Wouk surely also knows that the awe of experiencing “the language God talks” cannot be rationalized. Explaining the experience of God’s “voice” is like describing the sensation of hearing a musical performance. Writing “da da da dah, da da da dah” will not evoke Beethoven’s Fifth Symphony in the mind of a person who has never heard it, any more than saying “the people saw the thunder and the lightening and the sound of the shofar” actually provides us with a rational understanding of the theophany at Sinai. Discussing the language that God talks requires common ground. Some shared experience or symbolism must serve as the metaphor that evokes the unique and otherwise ineffable consciousness. The point is made by German theologian Rudolf Otto at the beginning of The Idea of the Holy (1923): “The reader is invited to direct his mind to a moment of deeply-felt religious experience… Whoever cannot do this, whoever knows no such moments in his experience, is requested to read no farther.”


Feynman’s atheistic gibe that Wouk should learn calculus because “it’s the language God talks” is a more profound insight into what Otto meant than anything Wouk says in his attempts to make his case for faith to the reader or the doubting physicist. Ultimately, the argument must come down to “you had to be there,” and rational argument will not take either Feynman or the reader back to Wouk’s Sinai.

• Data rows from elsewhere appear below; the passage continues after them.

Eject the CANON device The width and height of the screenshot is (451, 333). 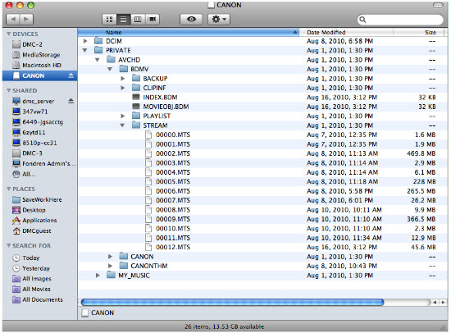point(71,75)
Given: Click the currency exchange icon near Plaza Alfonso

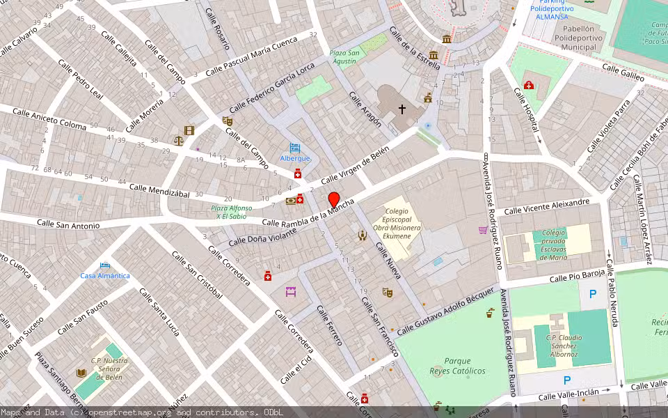Looking at the screenshot, I should tap(291, 201).
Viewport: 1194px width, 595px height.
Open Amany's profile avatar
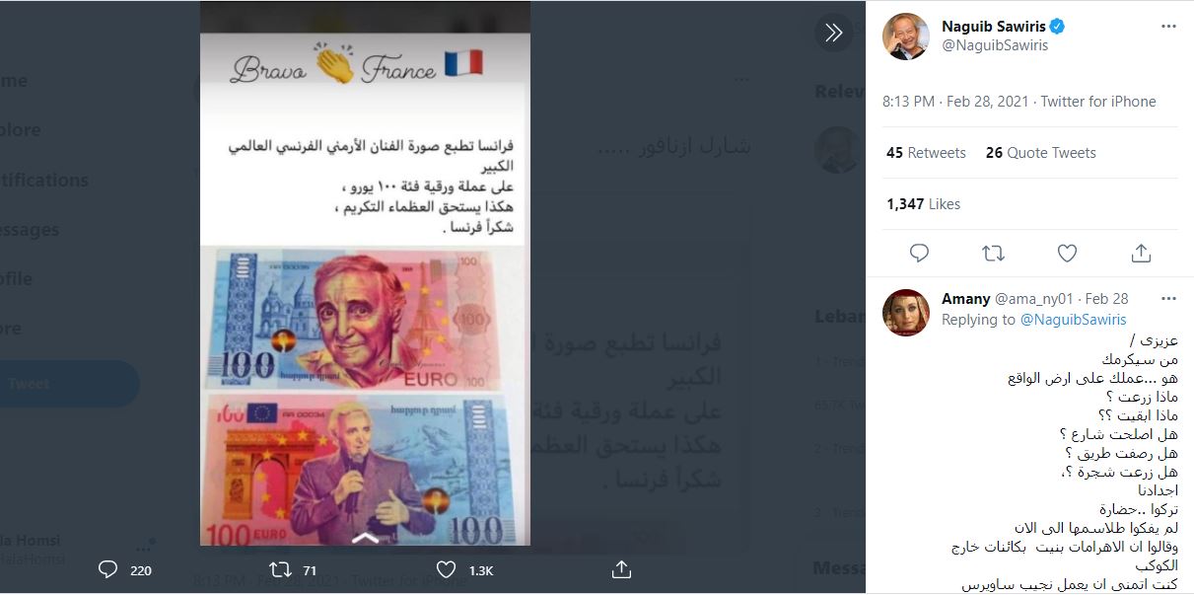click(x=905, y=313)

Nevertheless, Wouk, the Columbia-educated Pulitzer Prize winner, seems convinced that he must provide an intellectual argument for his naïve faith. After devoting two books to telling what he believes (This is My God and The Will to Live On) he seems to need to say why he believes. But Herman Wouk the novelist knows better. What cannot be described or explained rationally provides poor material for a work of non-fiction, and all the more so autobiography, which well may be the least penetrating literary form.


The most revealing form of literature is the novel. In a great novel, the characters the author creates become independent of his will, and he must allow them to be what they must be. Although the author is not any of the characters, that sense of what his characters must be most intimately reflects who the author is and what he believes. Herman Wouk is a great novelist, and it is therefore in his novels that one must seek the answer to why, in a world in which one can so easily live without faith, he continues to believe.

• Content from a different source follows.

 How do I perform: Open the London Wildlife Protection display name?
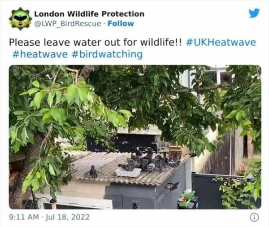click(x=89, y=14)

At the beginning of The Will to Live On, Wouk wrote that since publishing This is My God, “I have been writing afterwards and epilogues to successive editions”. Ultimately, The Language God Talks is not an independent book; it too is an epilogue – an updated afterward to War and Remembrance. It is a personal note in which Wouk tells his readers that if they want to understand why he still begins his day studying the Talmud and putting on tefillin, they need only try to identify with the author of War and Remembrance. If they can do that, they will know the unspoken answers to Wouk’s questions.